A seguito della crisi finanziaria del 2008, molti furono i tentativi di stabilire una precisa eziologia alla base degli eventi susseguitesi. Eruditi e taumaturghi hanno espresso le loro visioni: c’è chi si soffermò sulla deregulation degli intramontabili anni 80′, chi sulla eccessiva noncuranza nell’elargire crediti. Sicuramente per comprendere a pieno le ragioni della crisi non si può fare a meno di una visione universale. Visione in grado di legare più cause consunstanziali fra loro. E’ impossibile escludere per esempio lo sviluppo tecnologico: esso ha permesso una notevole implementazione della velocità dei trasferimenti. Lo sviluppo non ha interessato solo la tecnologia, ma anche le tipologie societarie protagoniste nel mondo della finanza. E fu così che iniziammo ad osservare il proliferare di società anomale: fra queste, in posizione dominante, troviamo i Siv. Siv sta per Structured  Investment Vehicle: come ogni società finanziaria, basano il loro guadagno sulla differenza fra asset e passività. Ma godono di alcune peculiarità.

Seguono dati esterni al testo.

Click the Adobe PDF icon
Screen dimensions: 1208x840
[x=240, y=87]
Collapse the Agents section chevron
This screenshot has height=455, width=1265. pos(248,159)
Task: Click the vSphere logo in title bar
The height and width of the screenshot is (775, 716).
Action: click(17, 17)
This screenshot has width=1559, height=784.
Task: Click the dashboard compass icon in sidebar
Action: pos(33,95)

Inventati nel 1988 da Citigroup i Siv hanno una chiara inclinazione alla speculazione e, grazie ad i loro legami con i giganti bancari, all’azzardo morale.  I Siv operano su due mercati: quello di breve-brevissimo periodo e quello di medio-lungo periodo.  Nel breve periodo accende debiti in cambio di liquidità, tramite l’emissione di titoli dal tasso di interesse molto basso ( come le cambiali finanziarie); con quei fondi acquistano titoli di medio-lungo periodo, spesso cartolarizzazioni, che hanno un tasso di interesse più elevato.  La differenza fra i tassi rappresenta il profitto dei Siv. Naturalmente il loro habitat naturale non può che essere il mercato over the counter. Come sappiamo bene, le cartolarizzazioni sono alla base della crisi del 2008. Trasformare i mutui in titoli fu uno degli azzardi che aprì il vaso di Pandora: i Siv erano i principali veicoli di trasferimento di quei titoli che poi risultarono spazzatura. Nella loro offerta costante di cartolarizzazioni, incisero sulla bolla speculativa incrementando le aspettative autorealizzantesi sul costo degli immobili, salvo poi esplodere al momento della correzione al ribasso dei prezzi.

Due sono le criticità dei Siv, una di breve periodo ed una di medio. Nel breve periodo vi è un problema di liquidità: i Siv sono costretti ad un finanziamento continuo sul mercato dei commercial paper. Nel medio veriodo vi è invece un problema di incertezza: il valore dei titoli potrebbe scendere. La criticità di medio periodo fu esattamente quella che colpì gli Stati Uniti durante la bolla immobiliare. I Siv altro non furono che il veicolo dell’incertezza di medio periodo: i finanziamenti elargiti tramite cartolarizzazioni si basavano su una completa noncuranza dei reali rischi di insolvenza. Il corredo genetico di quei titoli veniva completamente ignorato: spesso un titolo cartolarizzato presentava al suo interno un vero e proprio “spezzatino” di mutui e leasing provenienti da persone fisiche diverse. E’ necessario quindi concentrarsi non solo sulla mancanza di regolamentazioni adeguate, soprattutto per ciò che concerne il mercato ombra, ma far luce anche sui mezzi che diffusero ad una velocità impressionante i titoli tossici.